▶ **EXERCISE BRIEF**
Rewrite the data below so that every "screenshot" becomes "screen capture" and nothing else changes. Leave the pictures out of your version.

Dataset excerpt
▼▼▼

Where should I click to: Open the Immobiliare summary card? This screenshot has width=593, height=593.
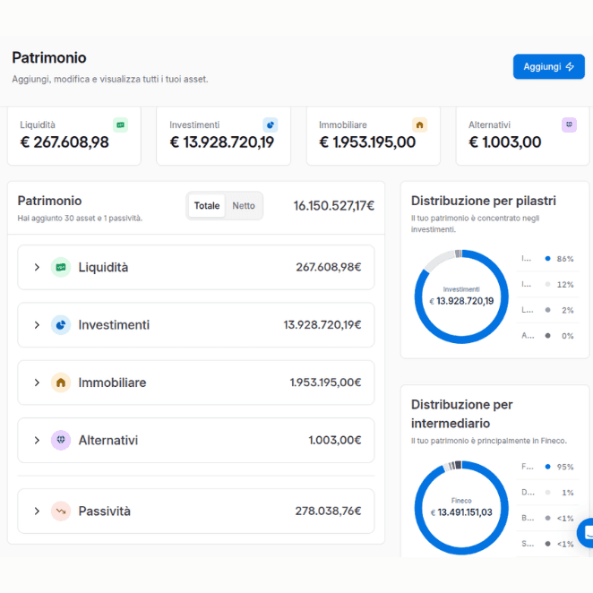(x=374, y=135)
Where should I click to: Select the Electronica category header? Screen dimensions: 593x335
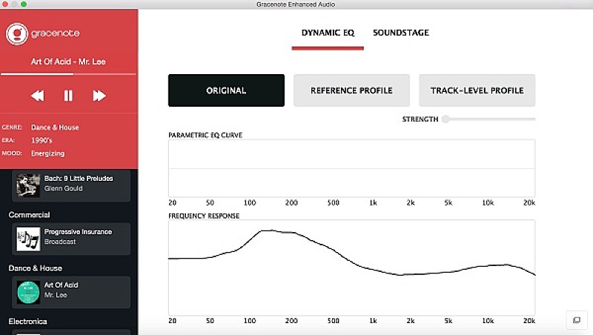27,322
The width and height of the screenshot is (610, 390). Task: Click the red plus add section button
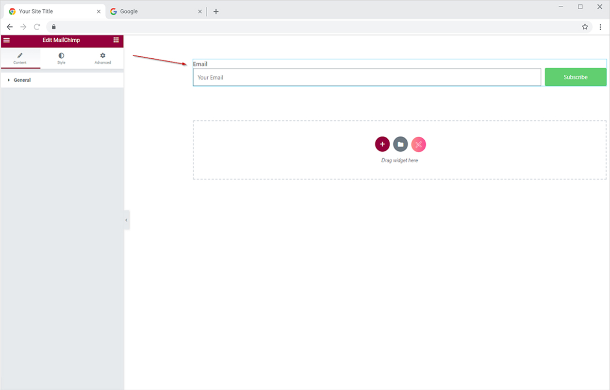click(x=382, y=144)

▲▲▲

▶ **SOLUTION TO THE EXERCISE**
Where should I click to: Open the Immobiliare summary card? This screen capture has width=593, height=593.
(x=374, y=135)
Where should I click to: Select the Electronica category header? Screen dimensions: 593x335
27,322
The width and height of the screen capture is (610, 390). Task: Click the red plus add section button
click(x=382, y=144)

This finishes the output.